The Seattle Mariners avoided arbitration with first baseman Justin Smoak on Saturday, agreeing to a deal that could be worth over $8 million over the next two seasons. While Smoak has been largely disappointing during his time with Seattle, the team is giving him one last chance to prove himself in 2014 if he hopes to be the M’s long-term answer at first. Can he finally catch on and prove he’s the right man for the job?
Smoak signed a deal that gives him $2.6 million this season with a chance for much more through incentives and escalators. The team has a $3.65 million option for 2015 with a $150,000 buyout. The first baseman can guarantee the 2015 option with his play in 2014 if he has 525 plate appearances, finishes in the top 15 of the MVP voting, gets selected to the All-Star game, or wins a Silver Slugger Award. The contract puts the pressure on Smoak to deliver or get cut loose.
There have been flashes of Smoak’s ability from time to time which have helped the team justify continuing to turn to him year after year. The 27-year-old is coming off a career-best 20 home runs in 2013 but hit just .238 for the year. He had a surge of production after a sting on the disabled list in June, raising his average to .274 in early August before spiraling over the final six weeks of the season.
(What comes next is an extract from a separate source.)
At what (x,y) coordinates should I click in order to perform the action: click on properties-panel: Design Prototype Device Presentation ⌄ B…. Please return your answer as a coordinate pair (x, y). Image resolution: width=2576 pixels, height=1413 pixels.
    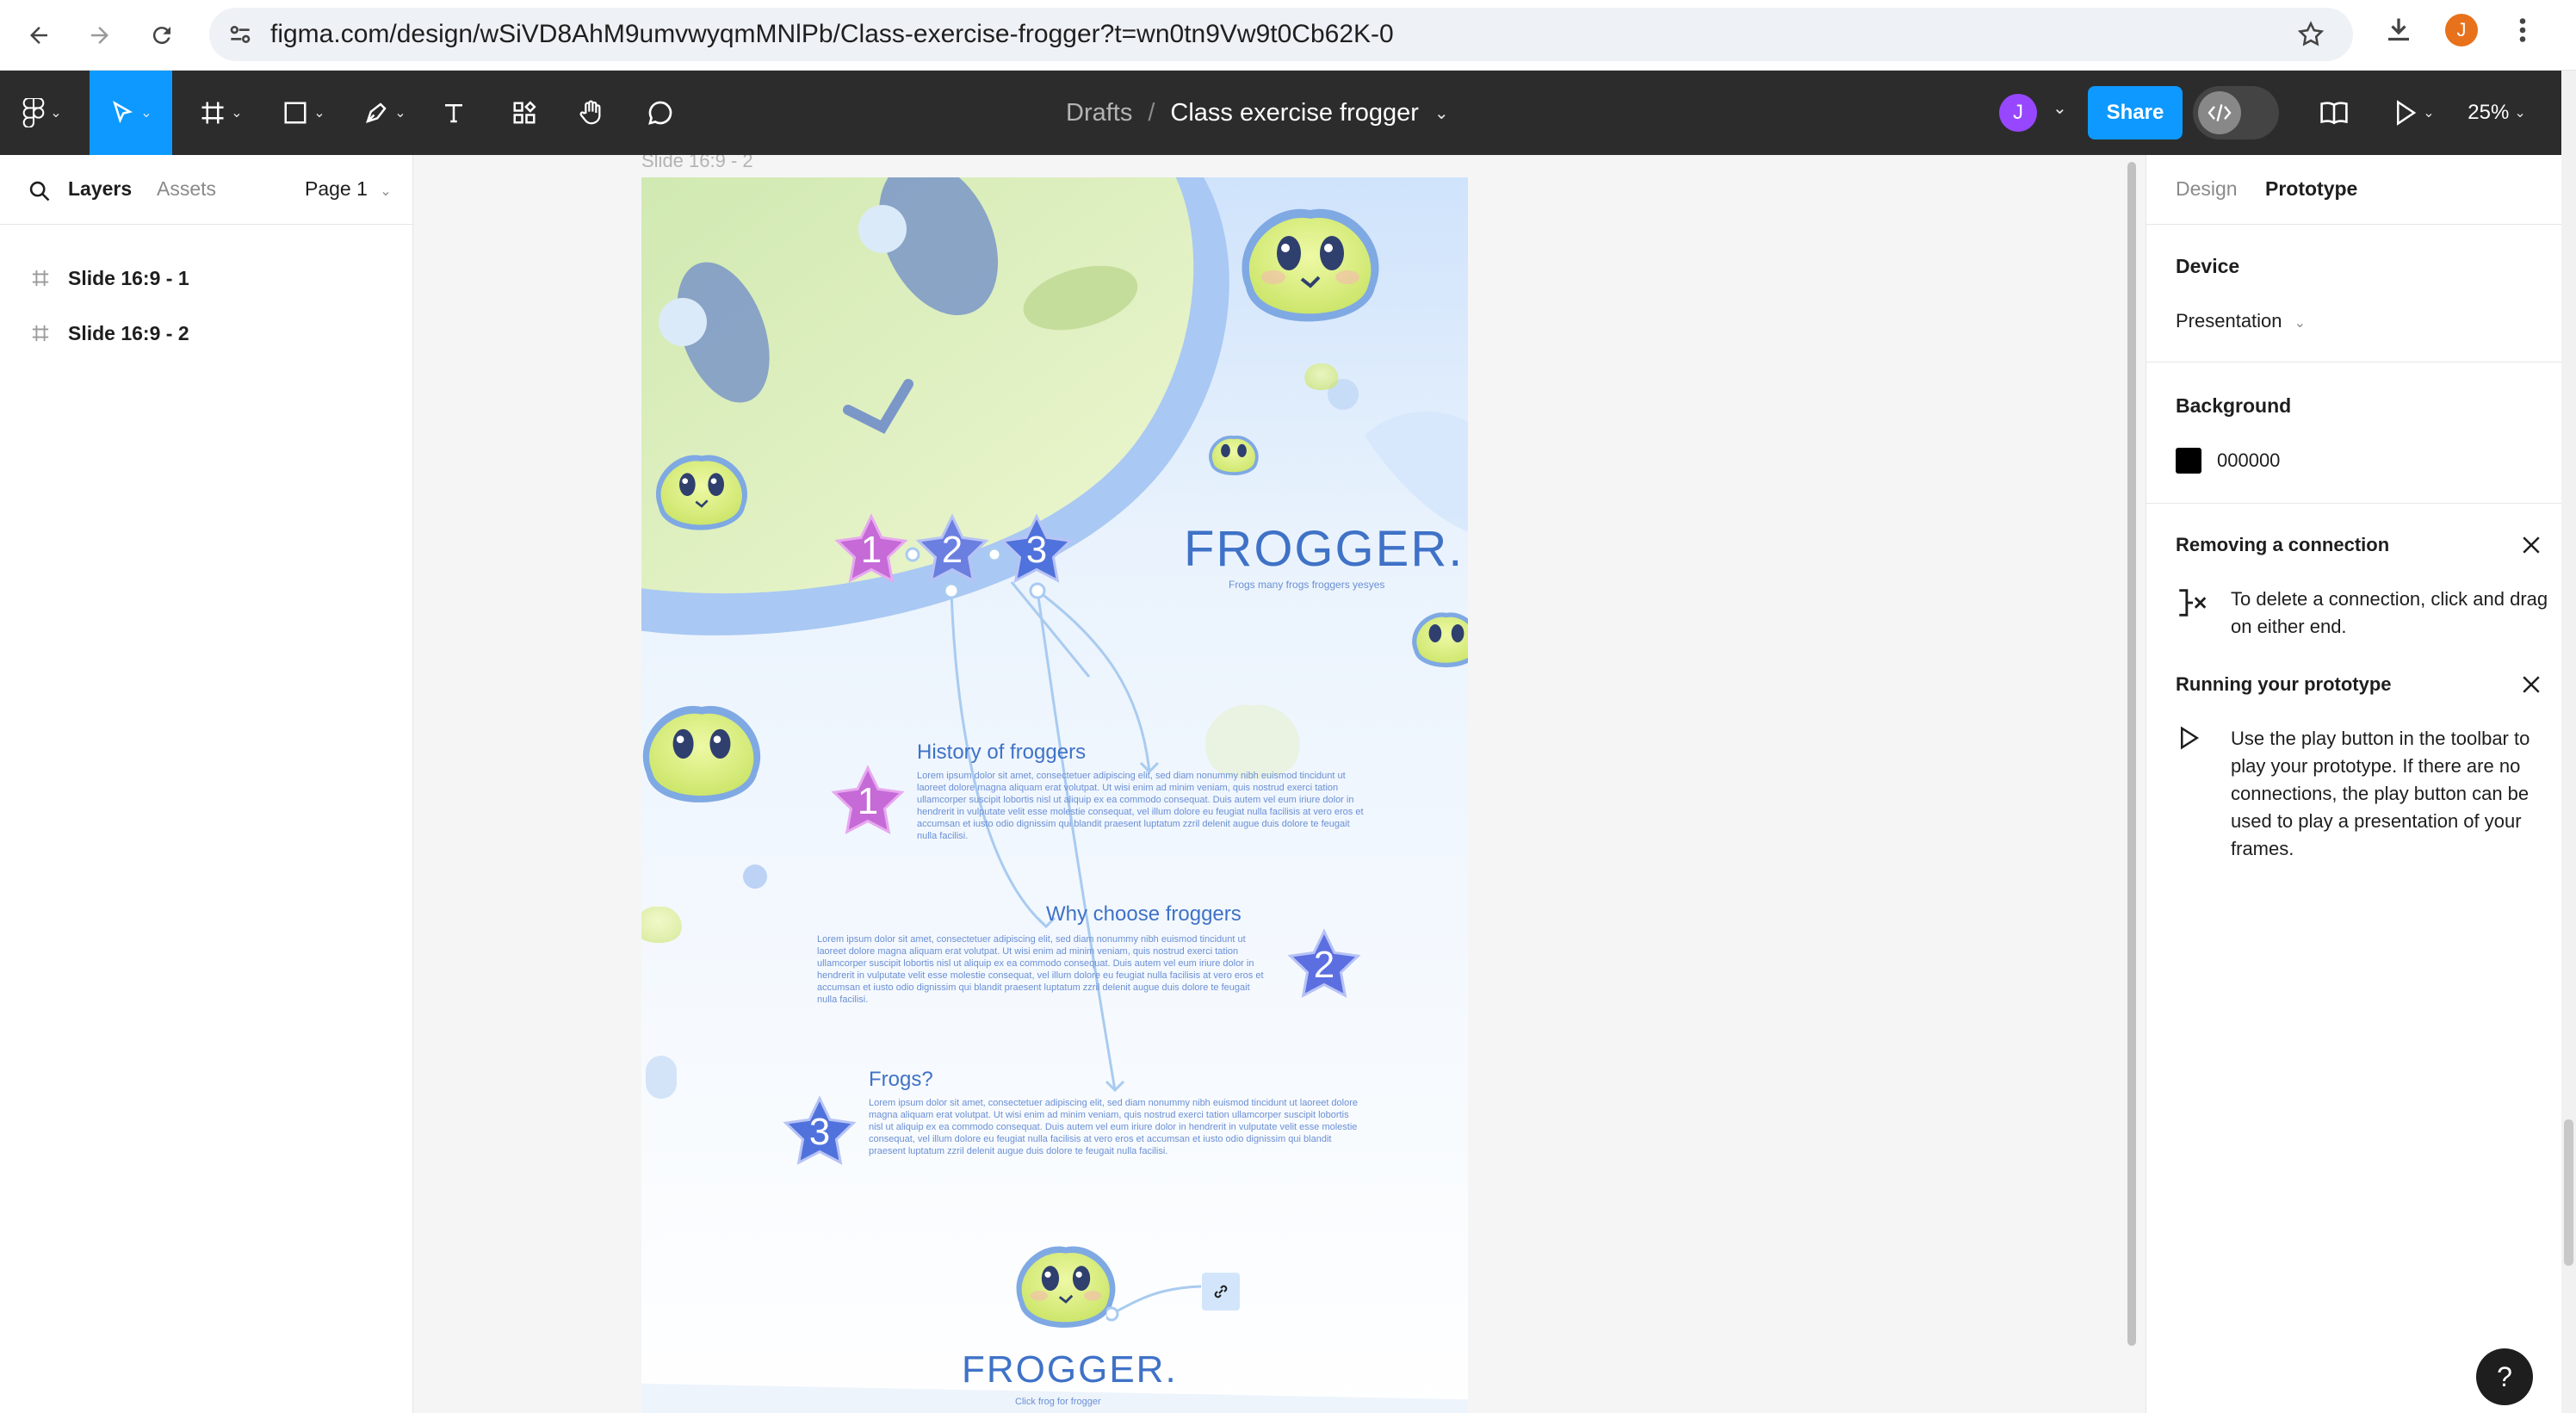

Seattle has added pressure on Smoak to produce early with the offseason acquisitions of Logan Morrison and Corey Hart. If he doesn’t produce with his early opportunities, the M’s won’t hesitate to turn first base over to one of the newcomers to try and add some pop from that spot in the lineup. If Seattle finds one of the other options at first to be a better offensive option, they won’t hesitate to sit Smoak, trade him during the season, or simply buy him out this offseason.
The time for Smoak to rely on his potential as a power bat at first base is over. Now, he has to start delivering on the promise that he keeps flashing and become a consistent producer in the lineup. If he can’t, then his time in Seattle will likely come to an end in 2014.